Authors: Claire Cray
Tags: #paranormal romance, #historical romance, #gay vampires, #vampire romance, #yaoi, #gay paranormal, #male male
A Sequel to Merrick
By Claire Cray
Copyright 2015 Claire Cray
Smashwords Edition
By July of 1800, I was supposed to be an
immortal. Instead I was still just a drunk dandy sulking on the
rooftop of my best friend’s tavern, watching dawn break over lower
Manhattan with a half-empty bottle of port between my knees.
Said friend was dozing peacefully beside me,
hands laced behind his head, slim and handsome in his brown
trousers and waistcoat, buttons undone and shirtsleeves exposed at
some point during the muggy night we’d drunk away. The top edge of
a book peeked out of his breast pocket. Plato, probably. I turned
back to watch the light grow along the horizon.
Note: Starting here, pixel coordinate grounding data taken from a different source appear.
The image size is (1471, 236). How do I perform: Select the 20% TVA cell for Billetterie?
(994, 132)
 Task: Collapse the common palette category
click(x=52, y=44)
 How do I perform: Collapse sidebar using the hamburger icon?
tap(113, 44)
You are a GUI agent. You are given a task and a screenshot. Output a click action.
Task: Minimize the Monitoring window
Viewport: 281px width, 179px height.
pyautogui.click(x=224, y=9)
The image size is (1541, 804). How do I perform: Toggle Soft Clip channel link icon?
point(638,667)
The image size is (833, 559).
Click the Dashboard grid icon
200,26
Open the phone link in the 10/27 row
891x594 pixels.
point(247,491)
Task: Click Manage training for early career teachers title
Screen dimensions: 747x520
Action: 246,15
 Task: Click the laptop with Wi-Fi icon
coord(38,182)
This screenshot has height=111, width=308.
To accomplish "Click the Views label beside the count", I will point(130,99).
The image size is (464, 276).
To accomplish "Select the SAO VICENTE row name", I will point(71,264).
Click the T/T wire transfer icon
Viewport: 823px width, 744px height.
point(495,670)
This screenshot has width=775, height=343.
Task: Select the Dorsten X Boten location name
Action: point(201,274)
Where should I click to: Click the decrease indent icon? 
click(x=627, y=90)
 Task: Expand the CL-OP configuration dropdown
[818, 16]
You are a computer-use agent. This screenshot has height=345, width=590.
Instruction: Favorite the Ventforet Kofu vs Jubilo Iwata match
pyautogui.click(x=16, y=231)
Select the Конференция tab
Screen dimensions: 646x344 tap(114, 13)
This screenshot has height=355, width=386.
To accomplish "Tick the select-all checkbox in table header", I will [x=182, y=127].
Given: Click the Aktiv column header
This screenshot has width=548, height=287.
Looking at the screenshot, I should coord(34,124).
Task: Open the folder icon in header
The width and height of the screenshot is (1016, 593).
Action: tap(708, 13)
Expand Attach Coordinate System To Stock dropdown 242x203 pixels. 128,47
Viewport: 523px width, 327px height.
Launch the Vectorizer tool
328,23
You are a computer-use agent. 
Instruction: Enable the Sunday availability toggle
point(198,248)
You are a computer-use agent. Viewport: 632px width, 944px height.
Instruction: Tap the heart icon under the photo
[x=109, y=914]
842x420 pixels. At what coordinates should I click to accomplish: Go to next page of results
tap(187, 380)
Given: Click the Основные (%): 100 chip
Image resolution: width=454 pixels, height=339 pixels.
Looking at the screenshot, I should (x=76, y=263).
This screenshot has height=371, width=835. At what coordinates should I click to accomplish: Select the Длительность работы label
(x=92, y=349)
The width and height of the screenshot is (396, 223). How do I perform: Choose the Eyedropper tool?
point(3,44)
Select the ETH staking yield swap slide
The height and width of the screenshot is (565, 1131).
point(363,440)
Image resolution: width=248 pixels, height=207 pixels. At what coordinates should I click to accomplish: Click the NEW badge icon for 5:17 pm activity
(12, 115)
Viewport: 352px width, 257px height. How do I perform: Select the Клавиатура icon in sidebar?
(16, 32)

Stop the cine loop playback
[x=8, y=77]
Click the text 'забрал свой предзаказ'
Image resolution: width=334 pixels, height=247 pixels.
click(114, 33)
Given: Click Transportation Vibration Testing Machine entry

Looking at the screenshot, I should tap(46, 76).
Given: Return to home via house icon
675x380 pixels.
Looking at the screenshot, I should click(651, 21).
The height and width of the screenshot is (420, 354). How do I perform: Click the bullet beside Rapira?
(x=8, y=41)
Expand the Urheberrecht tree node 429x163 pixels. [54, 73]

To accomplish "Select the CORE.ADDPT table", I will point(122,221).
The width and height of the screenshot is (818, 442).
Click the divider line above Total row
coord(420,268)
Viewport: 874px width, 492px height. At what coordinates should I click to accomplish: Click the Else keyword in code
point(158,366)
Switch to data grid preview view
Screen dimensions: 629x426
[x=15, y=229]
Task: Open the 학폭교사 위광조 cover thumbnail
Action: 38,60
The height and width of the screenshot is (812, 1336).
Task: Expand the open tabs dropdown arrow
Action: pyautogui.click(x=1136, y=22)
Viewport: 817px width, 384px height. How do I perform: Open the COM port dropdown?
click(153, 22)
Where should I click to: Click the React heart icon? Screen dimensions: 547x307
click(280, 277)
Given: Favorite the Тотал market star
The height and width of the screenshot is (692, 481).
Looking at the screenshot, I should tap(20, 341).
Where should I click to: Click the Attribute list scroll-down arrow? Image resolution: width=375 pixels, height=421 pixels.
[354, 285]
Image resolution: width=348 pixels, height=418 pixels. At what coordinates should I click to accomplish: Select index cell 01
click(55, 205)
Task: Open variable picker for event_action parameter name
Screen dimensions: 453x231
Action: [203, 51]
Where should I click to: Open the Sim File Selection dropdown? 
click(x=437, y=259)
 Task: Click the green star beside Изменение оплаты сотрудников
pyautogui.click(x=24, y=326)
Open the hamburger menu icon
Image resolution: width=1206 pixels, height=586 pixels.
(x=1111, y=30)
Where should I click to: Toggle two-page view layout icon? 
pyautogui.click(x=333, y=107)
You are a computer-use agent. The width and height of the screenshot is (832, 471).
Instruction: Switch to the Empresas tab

“You know, Will,” Jeremy mumbled, startling
me. The shingles creaked as he shifted and propped himself up on
his elbows to squint at me. "For a lad poised to dive into a sea of
Italian tits, you’re still gloomy as all hell."
I spared a wan smile and lifted the bottle to
my lips. Hours before, I’d announced to Jeremy and the rest of our
usual crew that I would soon set sail for Italy. As I’d told it, I
was going in the employ of Silas Merrick, the mysterious man from
upstate to whom I’d been briefly apprenticed the year before. There
was a grain of truth in that, or as much as I could manage. After
all, as far as anyone knew, Merrick was an old apothecary and
healer, well respected among the people of the Hudson River Valley,
who had been impressed enough by my manners and prospects to buy me
out of my indenture and send me back home.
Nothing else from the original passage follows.